■ Extract to read ■
◆ ◆ ◆ ◆ ◆

The day he realizes he's a genius destined to make music that would live on for centuries and centuries.


----------



## arpeggio (Oct 4, 2012)

I would pick a fight with everyone here who thinks that the last movement of my _Ninth Symphony_ was overrated (There was a thread stated that a few years ago).

Then the moderators would ban me for violating the TOS. :scold:


----------



## chill782002 (Jan 12, 2017)

I'd go on a beer drinking binge with Ignaz Schuppanzigh and then write a masterpiece while still hung over the next morning before going somewhere for a heavy breakfast. Although isn't that two days? Just give me 24 hours then, starting at 10am and finishing at 10am. I'm sure I can fit it all into that timeframe if I get to be Ludwig for a little while.


----------



## beetzart (Dec 30, 2009)

I'd try and get some seed spread in my 24 hours. He needs descendents, or at least it would be interesting to see what history would do to them, maybe be like CPE Bach? May need a jab or two and some antibiotics when I come back though!


----------



## Merl (Jul 28, 2016)

Tbh, I wouldn't want to be him when he was totally deaf. That would have been so frustrating. I'd rather just have been in the audience for the first performance of the 7th to hear it played at the speed Beethoven intended and not at Celi's turgid pace.

◆ ◆ ◆ ◆ ◆

■ Things to do ■
1. From the Beethoven forum thread, return the passage that begins at the words "Tbh, I wouldn't" and stops after the words "Celi's turgid pace.".
2. In the Beethoven forum thread, with whom would chill782002 go on a beer drinking binge?
3. Continue the forum thread about spending a day as Beethoven from the point where it stops.
Nothing in the lines is needed for this work.

■ Data ■
◆ ◆ ◆ ◆ ◆

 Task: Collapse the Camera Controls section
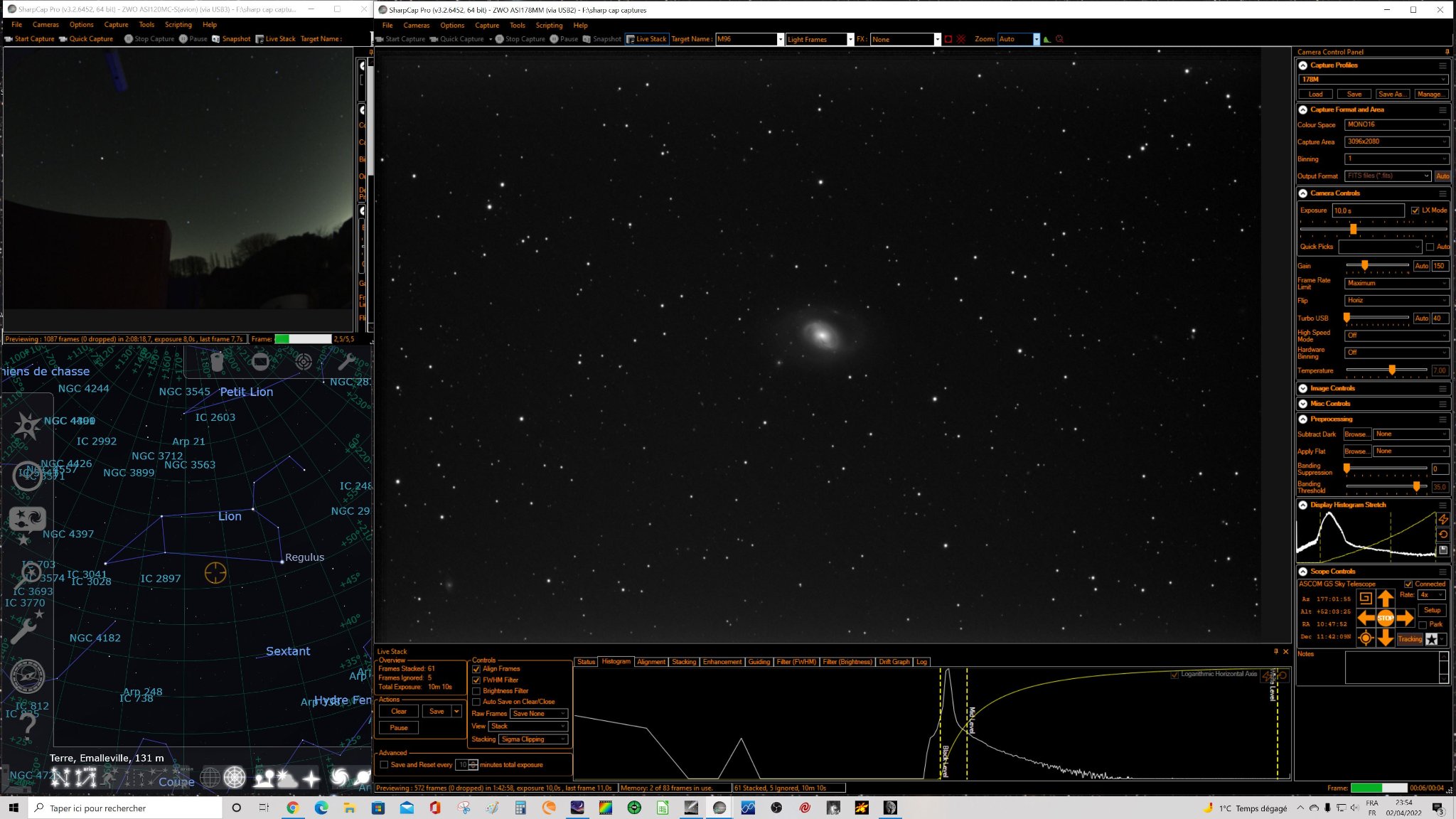coord(1303,193)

◆ ◆ ◆ ◆ ◆

■ The replies ■
1.
Tbh, I wouldn't want to be him when he was totally deaf. That would have been so frustrating. I'd rather just have been in the audience for the first performance of the 7th to hear it played at the speed Beethoven intended and not at Celi's turgid pace.

2. Ignaz Schuppanzigh.

3.
----------



## Kieran (Aug 24, 2010)

I'd get my ears waxed...


----------



## Jacred (Jan 14, 2017)

During his second trip to Vienna, either on route or arriving.


----------



## TurnaboutVox (Sep 22, 2013)

If I could be Beethoven for a day I'd go and get him a cochlear implant and a supply of long-life batteries to keep him going when he gets back!


----------



## DaveM (Jun 29, 2015)

TurnaboutVox said:


> If I could be Beethoven for a day I'd go and get him a cochlear implant and a supply of long-life batteries to keep him going when he gets back!


A nice sentiment, but the autopsy done on Beethoven showed damage to the bilateral cochlear/auditory nerves so if the autopsy findings were accurate, cochlear implants wouldn't work.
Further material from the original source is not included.